Over the next few weeks gold is tipped to rise a bit further with Citi, an investment bank, forecasting a gold price of $US1525/oz in September.

Gold stocks moved higher, but not as rapidly as might have been expected perhaps because many had moved up ahead of the bullion price and this week was catch-up time.

Leading local producers all gained ground, some substantially but others only just. Evolution, for example, added just 11c over the week to reach $5.47, though looked at over the past month, the stock is up $1.10. Northern Star rose by 89c to $13.57, but is actually still 49c below its all-time high of $14.06 reached late last month.

Other gold moves included: Saracen, up 20c to $4.70. Regis, up 42c to $6.15. Bellevue, up 5c to 64c. Gold Road, up 24c to $1.62, and Dacian, up 14c to $1.07, a very handy 180% increase on the stock’s low point of 38c reached just two months ago.

Diggers and Dealers, which is always a well-followed event and perhaps the best organised mining conference in the world (believe it or not), produced a mixed bag of share-price moves with roughly half the companies presenting posting modest rises and half losing ground.

Gold stock led the way up. Base metals and battery stocks led the way down with the nickel rise surge coming after the close of the conference.

Away from Diggers and Dealers, about which enough has been written this week, there were a number of other interesting developments which will shape the market in coming weeks, including:

  • Australia moving tantalisingly close to its first current account surplus in 44 years thanks to surging exports and declining imports and while not many people think about big issues such as the current account it could have an interesting effect on the exchange rate – perhaps reversing the recent downward trend.
  • Capital raisings surged last week with multiple small share issues indicating an improving appetite for resource-stock risk with raising by companies such as Galan ($2 million), Coziron ($3 million), Alt ($4 million),Titan ($6 million), Salt Lake Potash ($150 million in project finance), Anglo Australian ($1.4 million), Red 5 ($20 million) and Liontown with its $18 million raising late last week.

Other news and market-moving events during the week included:

  • Galaxy said it would take a hefty ($US150 million to $US185 million) impairment charge against its lithium assets because of concern about the carrying value of inventory and its lithium-producing assets, a move which failed to dent the share price which hung on to $1.26 though the write-down of lithium assets could be the start of a trend.
  • Westgold Resources added 32c to $2.24 after announcing a plan to demerge its polymetallic assets which include the Rover 1 copper discovery in the Northern Territory.
  • Apollo Consolidated reported fresh drilling success at its Lake Rebecca project near Kalgoorlie with a best intersection of 29 metres at 4.1 grams of gold a tonne from a depth of 234m.
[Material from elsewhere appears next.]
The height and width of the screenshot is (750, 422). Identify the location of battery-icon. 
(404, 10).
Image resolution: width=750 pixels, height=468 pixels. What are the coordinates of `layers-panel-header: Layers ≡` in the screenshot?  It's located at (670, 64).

On the market, Apollo added 5c to 28c.
  • Kingsrose Mining continued its recovery with a 1.3c share-price rise to 5c after reporting the resumption of ore processing at its Way Linggo project in Indonesia.
  • Bellevue Gold, as mentioned earlier, added 5c to 64c after its latest drilling results which featured 3.6m at 18.3g/t from 654m.
  • Myanmar Metals received a less-than sparkling response to a report that it now has a 100 million tonne resource in its Bawdin zinc and lead project in Myanmar. An initial share-price rise of 0.4c was cancelled out with the stock closing steady at 5.8c.
  • Danakali said it had received credit approval to help pay for a power station planned at its emerging Colluli potash project in the North African country of Eritrea, news which lifted the stock by 6.5c to 74.5c.
  • Lucapa reported the recovery of a high-quality 64 carat gem from its Mothae diamond project in Lesotho and the receipt of $8.8 million from diamond sales. On the market the stock was steady at 16c, and
  • Neometals added 1c to 19c after reporting encouraging results from drilling at its Mt Edwards project near Kambalda in WA including 11m at 2.6% nickel from a depth of 108m, with a 4m section assaying 6.3% nickel.